The Presidency has been urged to intervene in the crisis bedevilling polytechnic education in the country, which has seen lecturers in the institutions across the country going on strike for the past one year.
The parliament noted on Thursday that it is now essential for the Presidency to wade in and ensure that members of the Academic Staff Union of Polytechnics (ASUP), who have downed tools in the last one year, go back to classrooms.
The union had been on strike following disagreements with government on welfare and other related issues, and several interventions to resolving the differences have repeatedly met brick walls.
On Thursday, a motion was moved by Ibrahim Shehu-Gusau under matters of urgent public importance, expressing concerns that the lingering strike had affected over two million Nigerian students of the institutions, who could not graduate, even as new admissions could not take place due to the time wasted.

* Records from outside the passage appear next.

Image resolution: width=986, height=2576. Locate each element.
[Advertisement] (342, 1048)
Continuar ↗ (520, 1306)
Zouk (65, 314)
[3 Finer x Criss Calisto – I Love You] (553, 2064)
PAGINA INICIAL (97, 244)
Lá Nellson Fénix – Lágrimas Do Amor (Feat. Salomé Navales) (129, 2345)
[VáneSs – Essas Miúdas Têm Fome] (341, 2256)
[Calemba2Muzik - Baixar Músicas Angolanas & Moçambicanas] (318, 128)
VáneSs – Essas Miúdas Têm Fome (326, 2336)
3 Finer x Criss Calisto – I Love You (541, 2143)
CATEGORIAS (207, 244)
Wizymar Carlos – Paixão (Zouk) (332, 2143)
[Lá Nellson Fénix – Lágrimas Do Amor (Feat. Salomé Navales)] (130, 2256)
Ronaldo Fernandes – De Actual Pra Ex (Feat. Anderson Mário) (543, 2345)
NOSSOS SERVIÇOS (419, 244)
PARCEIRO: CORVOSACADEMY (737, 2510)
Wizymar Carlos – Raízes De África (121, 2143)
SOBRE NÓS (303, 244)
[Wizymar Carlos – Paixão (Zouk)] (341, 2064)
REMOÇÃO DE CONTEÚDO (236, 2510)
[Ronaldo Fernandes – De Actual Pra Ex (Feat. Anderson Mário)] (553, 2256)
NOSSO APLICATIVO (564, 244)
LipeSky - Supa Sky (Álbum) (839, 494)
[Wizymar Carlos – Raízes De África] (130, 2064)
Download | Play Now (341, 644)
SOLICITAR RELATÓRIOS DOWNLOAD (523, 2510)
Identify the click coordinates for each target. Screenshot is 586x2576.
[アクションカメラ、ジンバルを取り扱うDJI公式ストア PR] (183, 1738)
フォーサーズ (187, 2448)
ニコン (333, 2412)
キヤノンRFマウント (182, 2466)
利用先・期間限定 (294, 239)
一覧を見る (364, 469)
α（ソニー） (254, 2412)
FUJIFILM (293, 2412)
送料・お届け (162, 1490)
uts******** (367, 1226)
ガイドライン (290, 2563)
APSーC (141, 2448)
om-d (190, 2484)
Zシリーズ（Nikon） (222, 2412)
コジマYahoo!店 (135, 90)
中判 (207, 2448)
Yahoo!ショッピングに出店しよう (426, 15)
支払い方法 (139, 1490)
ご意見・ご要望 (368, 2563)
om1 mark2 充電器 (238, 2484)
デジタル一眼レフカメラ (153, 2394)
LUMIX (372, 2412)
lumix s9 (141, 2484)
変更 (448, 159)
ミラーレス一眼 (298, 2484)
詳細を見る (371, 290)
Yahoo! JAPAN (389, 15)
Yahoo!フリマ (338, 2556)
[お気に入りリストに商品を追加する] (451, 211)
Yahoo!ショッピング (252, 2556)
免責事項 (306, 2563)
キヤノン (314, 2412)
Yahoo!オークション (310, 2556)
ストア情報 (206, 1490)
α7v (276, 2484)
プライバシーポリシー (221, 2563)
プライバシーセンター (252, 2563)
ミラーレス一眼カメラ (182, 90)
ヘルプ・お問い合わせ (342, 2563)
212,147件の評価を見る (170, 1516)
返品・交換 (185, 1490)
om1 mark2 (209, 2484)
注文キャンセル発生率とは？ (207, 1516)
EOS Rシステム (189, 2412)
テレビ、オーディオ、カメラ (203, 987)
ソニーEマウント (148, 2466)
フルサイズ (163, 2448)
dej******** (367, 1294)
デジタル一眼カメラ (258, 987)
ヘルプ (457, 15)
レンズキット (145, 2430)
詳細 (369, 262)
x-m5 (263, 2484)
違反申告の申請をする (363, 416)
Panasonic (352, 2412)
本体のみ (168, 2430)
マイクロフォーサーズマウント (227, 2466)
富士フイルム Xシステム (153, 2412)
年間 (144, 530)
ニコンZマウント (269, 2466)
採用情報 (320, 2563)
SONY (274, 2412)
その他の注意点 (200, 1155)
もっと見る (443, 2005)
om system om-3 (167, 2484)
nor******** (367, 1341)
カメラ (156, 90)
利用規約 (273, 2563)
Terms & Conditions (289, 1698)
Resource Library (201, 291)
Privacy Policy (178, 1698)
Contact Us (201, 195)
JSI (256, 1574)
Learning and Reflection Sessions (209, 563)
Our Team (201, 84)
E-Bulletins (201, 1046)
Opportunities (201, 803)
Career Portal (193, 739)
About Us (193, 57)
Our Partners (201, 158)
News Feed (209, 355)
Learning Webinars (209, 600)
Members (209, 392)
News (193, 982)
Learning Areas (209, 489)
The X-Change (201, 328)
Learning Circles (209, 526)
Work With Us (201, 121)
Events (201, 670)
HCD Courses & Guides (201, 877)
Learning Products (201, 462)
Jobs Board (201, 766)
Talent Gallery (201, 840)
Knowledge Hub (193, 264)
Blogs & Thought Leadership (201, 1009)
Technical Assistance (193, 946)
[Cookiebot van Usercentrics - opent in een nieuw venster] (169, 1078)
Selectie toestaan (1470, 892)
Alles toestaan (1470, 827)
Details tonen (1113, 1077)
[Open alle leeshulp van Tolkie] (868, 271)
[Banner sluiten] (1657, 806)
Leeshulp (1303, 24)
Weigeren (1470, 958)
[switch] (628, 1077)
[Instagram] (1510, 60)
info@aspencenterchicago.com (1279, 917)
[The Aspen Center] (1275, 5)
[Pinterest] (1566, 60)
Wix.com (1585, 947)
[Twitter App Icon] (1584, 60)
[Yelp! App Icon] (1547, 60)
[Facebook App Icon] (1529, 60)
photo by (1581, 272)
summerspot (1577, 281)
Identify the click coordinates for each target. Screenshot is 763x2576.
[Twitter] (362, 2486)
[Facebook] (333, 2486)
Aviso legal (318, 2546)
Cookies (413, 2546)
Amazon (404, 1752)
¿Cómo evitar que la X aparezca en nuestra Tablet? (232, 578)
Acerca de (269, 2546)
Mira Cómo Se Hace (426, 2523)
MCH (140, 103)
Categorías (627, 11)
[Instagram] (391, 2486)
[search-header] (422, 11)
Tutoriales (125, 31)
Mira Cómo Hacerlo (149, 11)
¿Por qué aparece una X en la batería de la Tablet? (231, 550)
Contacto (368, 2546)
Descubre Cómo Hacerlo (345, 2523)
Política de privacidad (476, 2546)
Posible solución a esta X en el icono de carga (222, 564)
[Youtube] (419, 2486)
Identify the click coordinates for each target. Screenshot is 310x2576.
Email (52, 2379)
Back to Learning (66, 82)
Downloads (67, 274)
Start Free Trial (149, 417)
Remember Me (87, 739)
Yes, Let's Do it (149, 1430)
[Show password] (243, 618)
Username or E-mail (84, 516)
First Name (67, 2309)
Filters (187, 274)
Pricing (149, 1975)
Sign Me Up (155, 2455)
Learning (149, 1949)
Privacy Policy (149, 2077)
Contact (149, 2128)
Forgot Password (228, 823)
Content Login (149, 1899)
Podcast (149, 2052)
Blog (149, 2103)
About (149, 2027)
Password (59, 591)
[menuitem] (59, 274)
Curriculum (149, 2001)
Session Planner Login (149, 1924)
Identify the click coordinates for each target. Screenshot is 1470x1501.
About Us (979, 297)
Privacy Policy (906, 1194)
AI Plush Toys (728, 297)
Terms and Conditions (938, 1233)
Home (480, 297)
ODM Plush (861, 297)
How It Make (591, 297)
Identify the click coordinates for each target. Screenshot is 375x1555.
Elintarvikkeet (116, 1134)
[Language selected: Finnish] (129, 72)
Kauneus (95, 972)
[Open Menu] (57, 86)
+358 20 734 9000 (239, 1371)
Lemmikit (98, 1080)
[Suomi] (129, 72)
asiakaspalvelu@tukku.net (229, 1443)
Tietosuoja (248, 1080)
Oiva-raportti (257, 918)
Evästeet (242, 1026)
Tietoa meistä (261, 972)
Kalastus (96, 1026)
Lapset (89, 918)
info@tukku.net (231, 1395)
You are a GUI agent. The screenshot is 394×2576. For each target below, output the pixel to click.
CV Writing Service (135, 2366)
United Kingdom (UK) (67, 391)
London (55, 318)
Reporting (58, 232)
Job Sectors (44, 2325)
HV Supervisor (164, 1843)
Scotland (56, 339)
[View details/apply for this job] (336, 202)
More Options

He recalled that interventions, including that of the House Committee on Education, have been unsuccessfully, and that government had not helped matters by not releasing a white paper on report of the Presidential Visitation Panel to the Polytechnics since 2012 when it was presented.
Chairman of the Committee on Education, Aminu Suleiman, who was called upon to give update on his committee’s intervention so far by Speaker, Aminu Waziri Tambuwal, described the current situation as “disturbing”, disclosing that his team met with the feuding parties about three weeks ago to resolve the burning issues with the assurances of the Federal Ministry of Education to take the resolutions reached to the Federal Executive Council (FEC).
According to him, however, the major setback at the moment was a memo raised by the National Income, Salaries and Wages Commission to the effect that some earlier concessions made by the Education Ministry were not viable, following which a committee was constituted to further review the issues.